American basketball player (born 1985)

Tyrone Nelson (born July 16, 1985 in Brenham, Texas) is an American basketball player who played with the New Mexico State University Aggies team (Western Athletic Conference) where he majored in Family and Child Sciences.

Prior to college, Nelson played four years at Hempstead High School, where he averaged 29 points and 15 rebounds per game. After graduating high school, he played one season for Prairie View A&M, starting 23 games for the Panthers. Nelson averaged 15.1 points and 8.4 rebounds per game and collected season totals of 22 blocks and 32 steals, leading his team in each category. Nelson and also shot 47.8% from the floor and was named South Western Athletic Conference Freshman of the Year in the spring of 2004.

The following season, he transferred to New Mexico State University and red-shirted as per NCAA regulations.

Nelson averaged 17.8 points and 8.7 rebounds, and a shooting percentage of 55.1% in his 2005-2006 season for NMSU, earning himself Western Athletic Conference Player of the Week twice.

On August 24, 2006, Nelson was arrested at Mesilla Valley Mall in Las Cruces after reportedly having been identified by a pizza delivery man employed at a restaurant inside the mall.
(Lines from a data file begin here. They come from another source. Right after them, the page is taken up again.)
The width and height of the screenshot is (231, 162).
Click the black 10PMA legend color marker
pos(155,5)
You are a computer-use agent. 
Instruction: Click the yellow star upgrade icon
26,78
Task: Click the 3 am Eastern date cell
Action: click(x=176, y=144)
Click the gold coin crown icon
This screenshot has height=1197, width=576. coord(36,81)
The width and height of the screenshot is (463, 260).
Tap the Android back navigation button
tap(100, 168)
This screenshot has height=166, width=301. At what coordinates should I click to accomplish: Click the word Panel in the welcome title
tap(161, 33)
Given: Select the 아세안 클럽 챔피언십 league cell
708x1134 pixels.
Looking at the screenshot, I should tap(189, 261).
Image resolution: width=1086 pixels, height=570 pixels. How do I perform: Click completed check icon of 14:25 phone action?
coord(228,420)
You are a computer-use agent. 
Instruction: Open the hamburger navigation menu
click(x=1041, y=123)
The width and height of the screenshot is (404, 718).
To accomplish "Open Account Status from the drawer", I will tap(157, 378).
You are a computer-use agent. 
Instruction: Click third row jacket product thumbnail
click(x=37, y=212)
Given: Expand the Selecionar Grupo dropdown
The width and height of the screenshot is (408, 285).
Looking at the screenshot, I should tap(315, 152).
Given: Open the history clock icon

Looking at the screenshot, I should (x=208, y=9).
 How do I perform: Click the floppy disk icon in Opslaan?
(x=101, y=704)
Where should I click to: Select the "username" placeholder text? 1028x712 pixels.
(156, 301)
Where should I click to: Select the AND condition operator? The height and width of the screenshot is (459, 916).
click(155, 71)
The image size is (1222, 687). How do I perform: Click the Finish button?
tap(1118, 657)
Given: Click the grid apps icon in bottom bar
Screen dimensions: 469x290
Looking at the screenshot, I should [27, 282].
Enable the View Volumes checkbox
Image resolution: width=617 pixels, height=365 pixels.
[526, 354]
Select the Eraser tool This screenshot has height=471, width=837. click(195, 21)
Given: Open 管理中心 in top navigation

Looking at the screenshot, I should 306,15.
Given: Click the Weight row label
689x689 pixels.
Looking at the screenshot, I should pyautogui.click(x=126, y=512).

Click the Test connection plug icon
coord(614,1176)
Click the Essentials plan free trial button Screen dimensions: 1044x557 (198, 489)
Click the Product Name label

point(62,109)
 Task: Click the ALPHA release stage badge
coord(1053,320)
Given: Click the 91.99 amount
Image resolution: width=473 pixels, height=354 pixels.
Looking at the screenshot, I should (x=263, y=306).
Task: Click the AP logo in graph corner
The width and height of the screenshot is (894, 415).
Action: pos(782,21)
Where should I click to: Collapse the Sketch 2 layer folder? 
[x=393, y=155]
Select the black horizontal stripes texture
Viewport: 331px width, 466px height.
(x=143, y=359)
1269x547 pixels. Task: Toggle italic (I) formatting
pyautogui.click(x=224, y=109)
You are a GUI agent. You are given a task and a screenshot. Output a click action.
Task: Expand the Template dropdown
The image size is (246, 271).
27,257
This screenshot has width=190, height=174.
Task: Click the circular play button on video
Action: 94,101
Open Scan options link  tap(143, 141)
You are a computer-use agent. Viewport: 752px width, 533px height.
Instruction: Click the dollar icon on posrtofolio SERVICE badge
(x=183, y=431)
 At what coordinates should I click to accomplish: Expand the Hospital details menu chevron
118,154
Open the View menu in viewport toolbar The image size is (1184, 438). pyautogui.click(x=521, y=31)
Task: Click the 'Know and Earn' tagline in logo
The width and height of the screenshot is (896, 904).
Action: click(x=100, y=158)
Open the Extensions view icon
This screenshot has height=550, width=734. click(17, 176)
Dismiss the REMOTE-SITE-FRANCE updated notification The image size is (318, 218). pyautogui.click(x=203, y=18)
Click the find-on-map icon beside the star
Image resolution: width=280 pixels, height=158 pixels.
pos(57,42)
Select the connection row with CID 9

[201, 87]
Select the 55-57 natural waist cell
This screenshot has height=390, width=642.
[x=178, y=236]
The employee alleged that Nelson had robbed him earlier that month. Nelson was charged with two felonies — robbery and conspiracy to commit robbery — and held on $15,000 bond at Doña Ana County Jail. Though he was released when his brother arranged to pay bail money, Nelson was given a three-day suspension by his team. Says NMSU Aggies' coach Reggie Theus: "The situation is not consistent with Tyrone's character, but we will get to the bottom of what happened." Mr. Nelson still starts for the New Mexico State Aggies Basketball team with felony charges.

Now, he is playing in Turkey Second League team Akhisar Belediyespor. His current statistics are: 22,6 points, 10.7 rebounds.